● WHAT IS BEING ASKED: Print exactly the line that contains "Task: Open the Health tab", then every following line through the end of the material; include nothing else and no pictures.

---

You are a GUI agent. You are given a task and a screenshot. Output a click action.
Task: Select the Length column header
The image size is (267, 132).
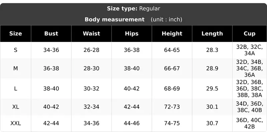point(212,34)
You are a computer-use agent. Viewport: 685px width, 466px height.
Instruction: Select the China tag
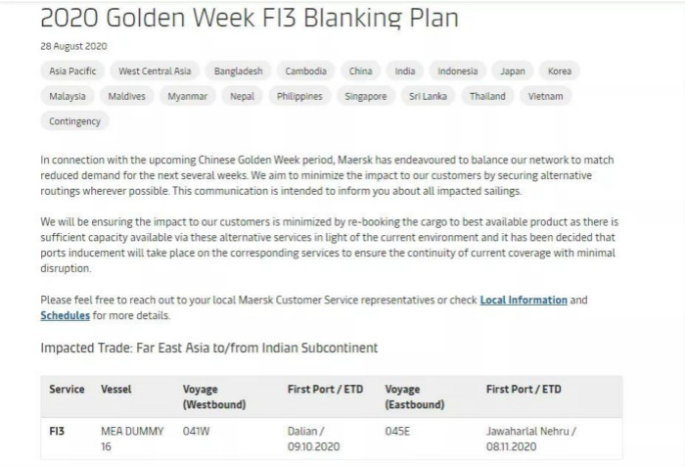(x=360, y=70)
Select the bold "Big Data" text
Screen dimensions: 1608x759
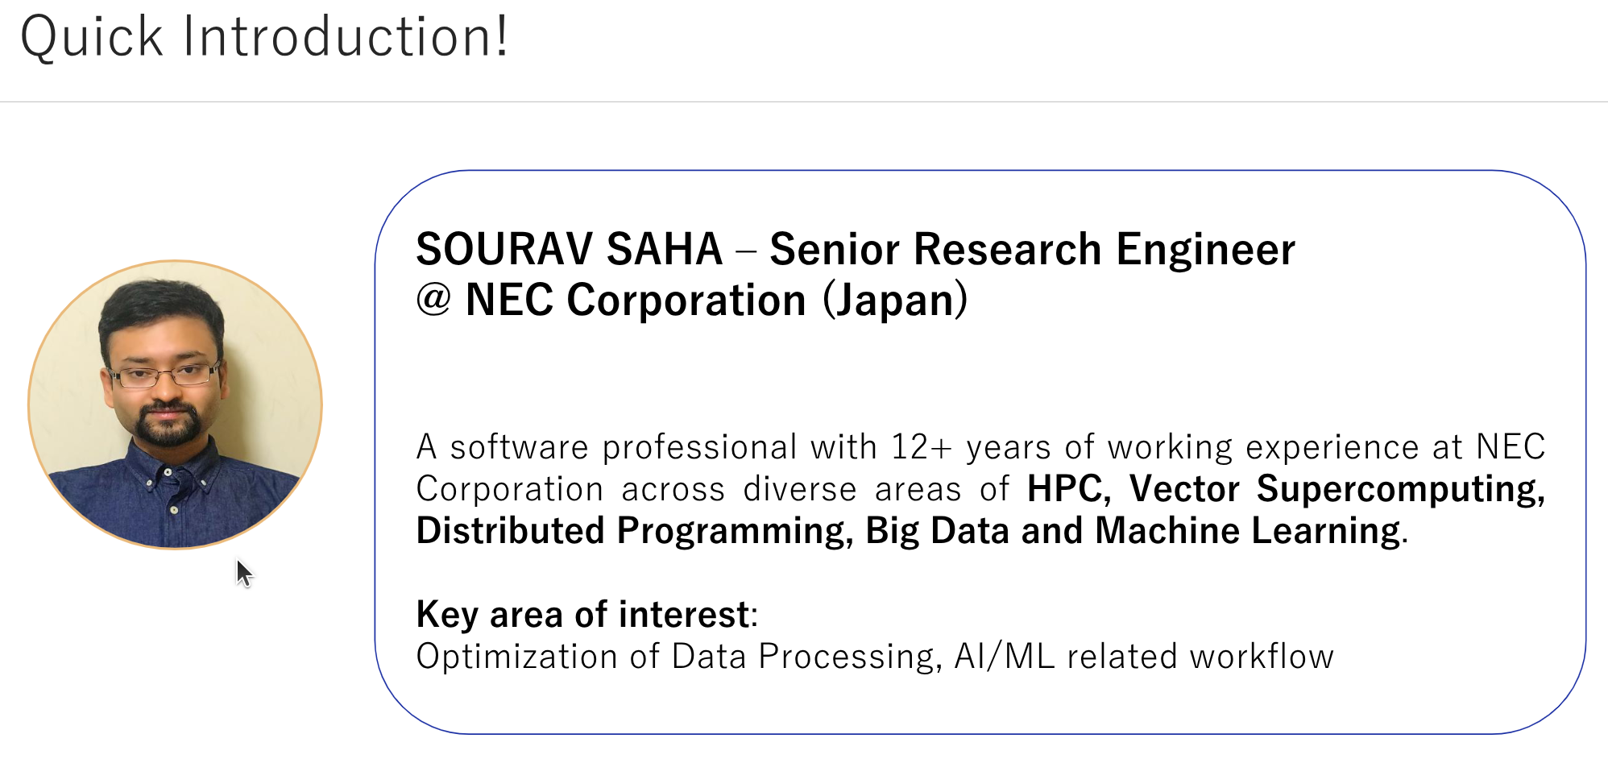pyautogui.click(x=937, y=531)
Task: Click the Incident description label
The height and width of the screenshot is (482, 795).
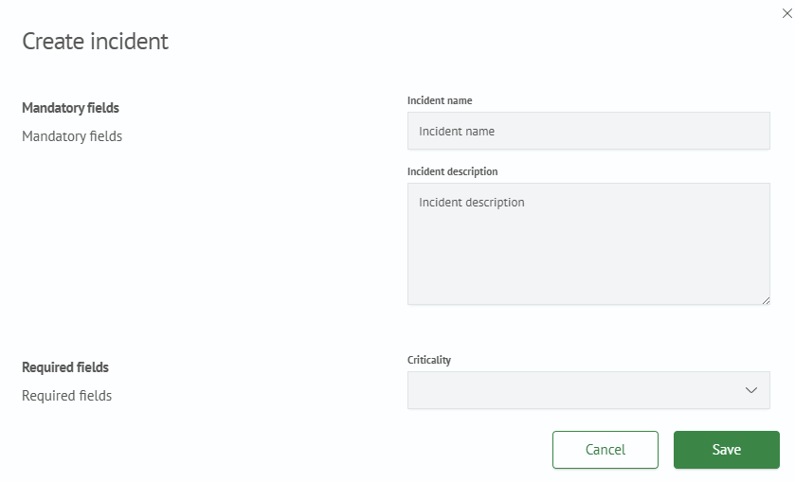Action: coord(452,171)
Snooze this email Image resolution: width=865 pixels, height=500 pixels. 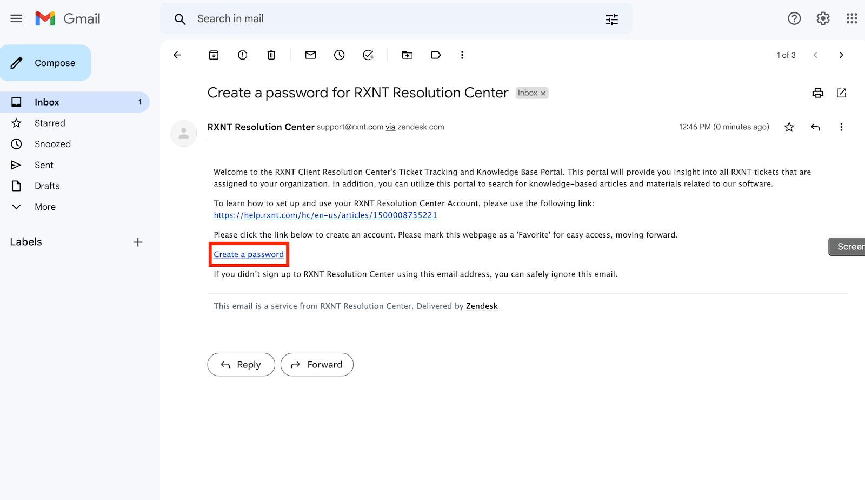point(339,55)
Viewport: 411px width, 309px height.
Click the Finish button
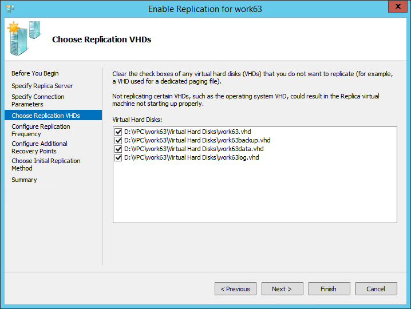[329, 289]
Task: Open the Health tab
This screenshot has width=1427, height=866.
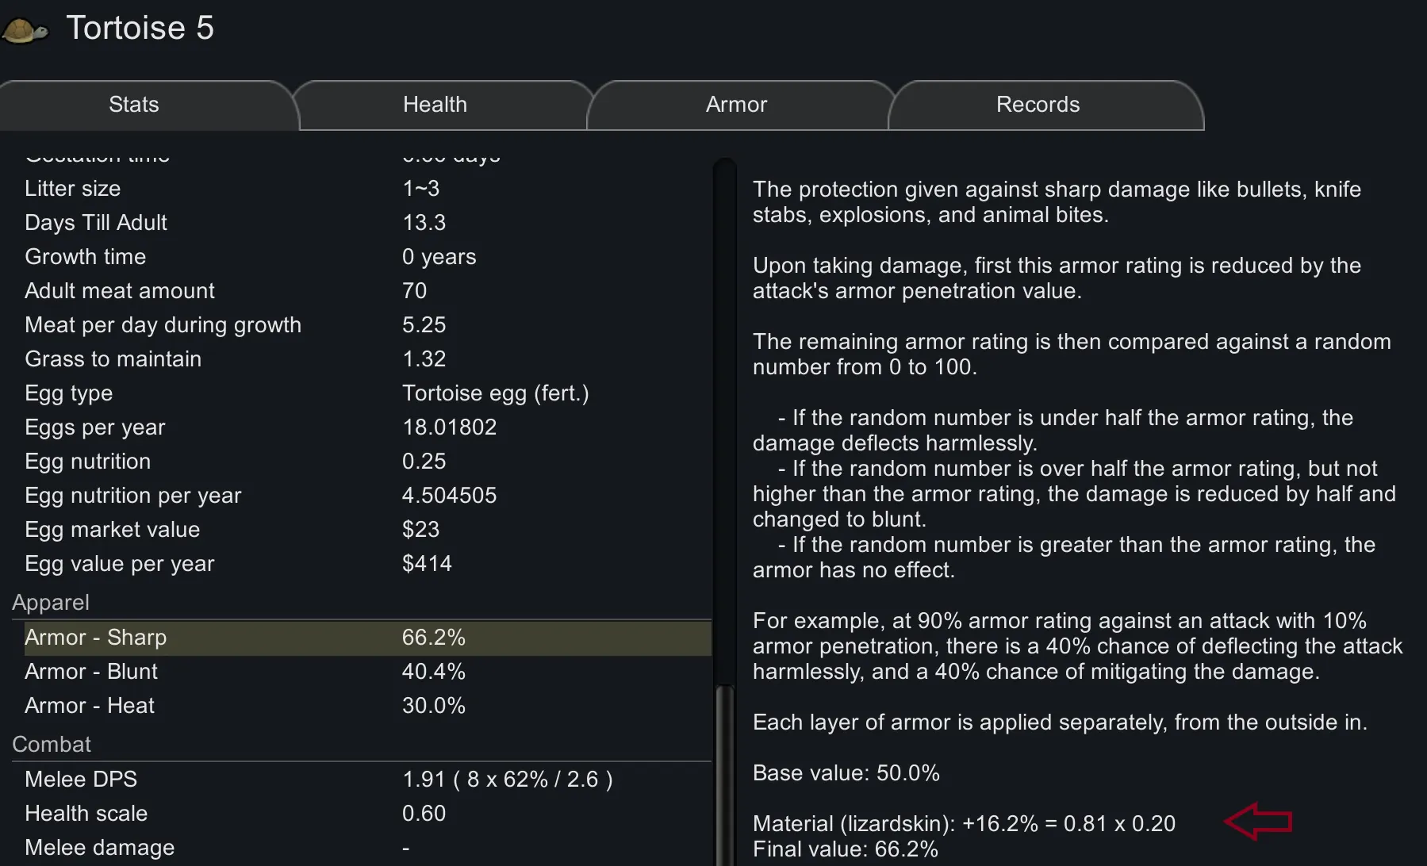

---

● RESULT:
Task: Open the Health tab
This screenshot has width=1427, height=866.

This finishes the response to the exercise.